A U.S. person is required to file the FBAR (Report of Foreign Bank and Financial Accounts) in 2014 should note that the mechanics of filing the FBAR have changed from previous years. In September 2013, the new FinCEN Form 114 superseded the Treasury Department Form 90-22.1, which was the form formerly used to file with the IRS. Form 114 is available in electronic form only. Just prior to the due date this year, the IRS also disclosed clarification as to certain definitions relative to who is required to file and what is required to be disclosed. Anyone with foreign holdings who has not filed using the new reporting form should review the following clarifications to be sure they do not apply:
Rod Lundquist, senior program analyst for the IRS Small Business/Self-Employed Division, said during a recent IRS webcast:
- Filers should go to bsaefiling.fincen.treas.gov and use the BSA E-Filing system to file Form 114 reporting assets held during 2013 by the June 30, 2014 deadline. Filers may file a single FBAR without having previously obtained a log-in username and password.
- The requirement to FinCIN Form 114, Report of Foreign Bank and Financial Accounts (FBAR) applies to U.S. persons with a financial interest in or signature authority over a foreign financial account (or accounts) with aggregate value of more than $10,000 at any time during the calendar year for which the report is due.
- FBARs for the 2013 year are due June 30, 2014. Determining who is a U.S. person, what constitutes a financial interest, and what accounts are covered, therefore, is especially relevant at this time since the deadline for 2013 has passed.
- U.S. citizens. A U.S. person for purposes of being subject to FBAR reporting, may be a U.S. citizen, regardless of where in the world the citizen lives.
- U.S. residents. A U.S. person may also be a U.S. resident, as defined under Code Sec. 7701(b). The status of U.S. residents is determined by reference to the green card test or the substantial presence test. A green card holder is considered to be a U.S. resident regardless of the individual’s physical residence. For those not holding a green card the substantial presence test is used, without regard to tax treaties.

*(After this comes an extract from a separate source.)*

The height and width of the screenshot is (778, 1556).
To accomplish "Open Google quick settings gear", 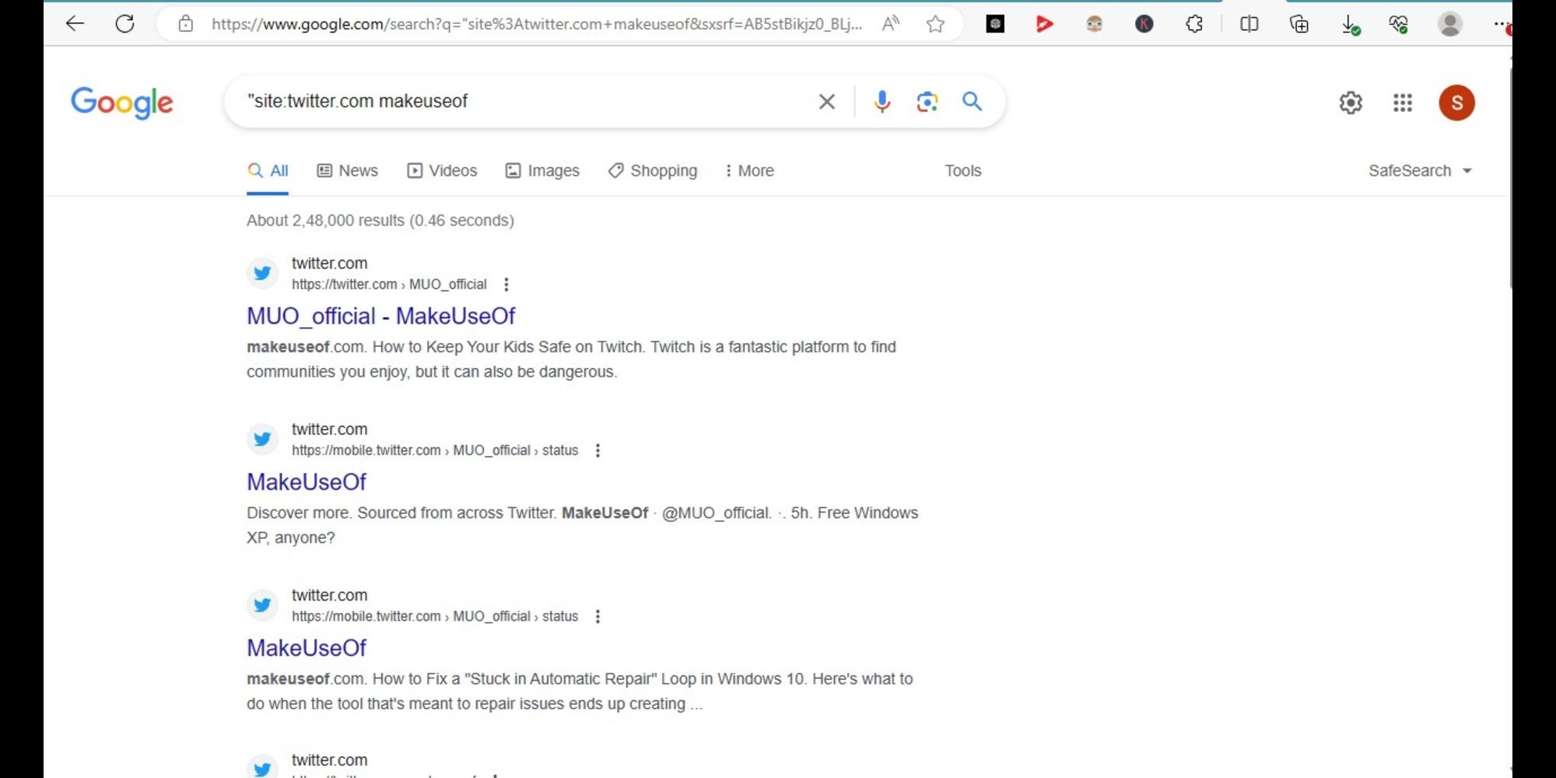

As stated, a U.S. person must have either a financial interest or signature authority in the foreign financial account to become subject to the FBAR filing requirements.
- “Financial interest” generally means that a U.S. person holds the title to the account directly, or in other words is the owner of record.
- The term “signature authority” means the authority of an individual, alone or in conjunction with another individual, to control the disposition of assets held in a foreign financial account by direct communication, whether in writing or otherwise, to the bank or other financial institution that maintains the financial account.
Mr. Lundquist continued to provide additional contextual material as follows:
- “Financial account” for FBAR purposes is defined as including accounts with financial institutions that contain cash or reportable noncash assets. Examples of financial accounts that an FBAR filer would be required to report include bank accounts (such as savings, checking, and certificate of deposit accounts), mutual funds, and brokerage accounts. Also reportable are accounts with brokers or dealers of commodities options or futures. Insurance policies that have a cash value are also financial accounts for FBAR reporting purposes, Lundquist said.
- Mr. Lundquist further clarified the issue as to whether business entities were subject to this filing by stating: “The preamble to the regulations makes clear that officers or supervisors who approve account dispositions by a subordinate but cannot dispose of the account assets themselves, do not have signature authority.” He added that, only human beings, and not business entities, can have signature authority.
- “Account means there is an established relationship with a financial institution, or a person acting as a financial institution, that constitutes an account relationship,” Lundquist said. He explained that for this reason, stock held in a brokerage account is reportable, but shares of public stock held directly by a U.S. person are not reportable. “This is because the directly held shares are not maintained in an account with a financial institution.”
- A “mutual fund” for FBAR filing purposes is defined as a fund that issues shares available to the general public and that has a regular net asset value determination and regular redemptions. “This is important, because we know that foreign funds often use the term ‘mutual fund’ to mean something that does not meet this definition, and thus they would not be reportable,” Lundquist said.
- The term “financial account” does not include an interest in real estate, personal property such as coins, jewels, collectibles, or precious metals. FinCEN also has stated that for now it will not treat foreign hedge funds and private equity funds as reportable accounts.
- “For right now, FinCEN has said that virtual currency is not going to be reportable on the FBAR, at least for this filing season,” he said. “That could change in the future,
Some types of accounts are exempted from the FBAR requirements. These include:
- An account held in a U.S. military banking facility
- Accounts of U.S. governmental entities
- International financial institutions
- Correspondent or “nostro” accounts
- Accounts held in an Individual Retirement Account (IRA) (if owner or beneficiary)
- Accounts held in a tax-qualified retirement plan (if participant or beneficiary)
DISCLAIMER: This information is extracted with permission from IRS releases. We are not responsible for the application of this general information to the specific circumstances of a reader unless we have been engaged as the reader’s tax preparer and specifically requested to assist with the reader’s FBAR filing.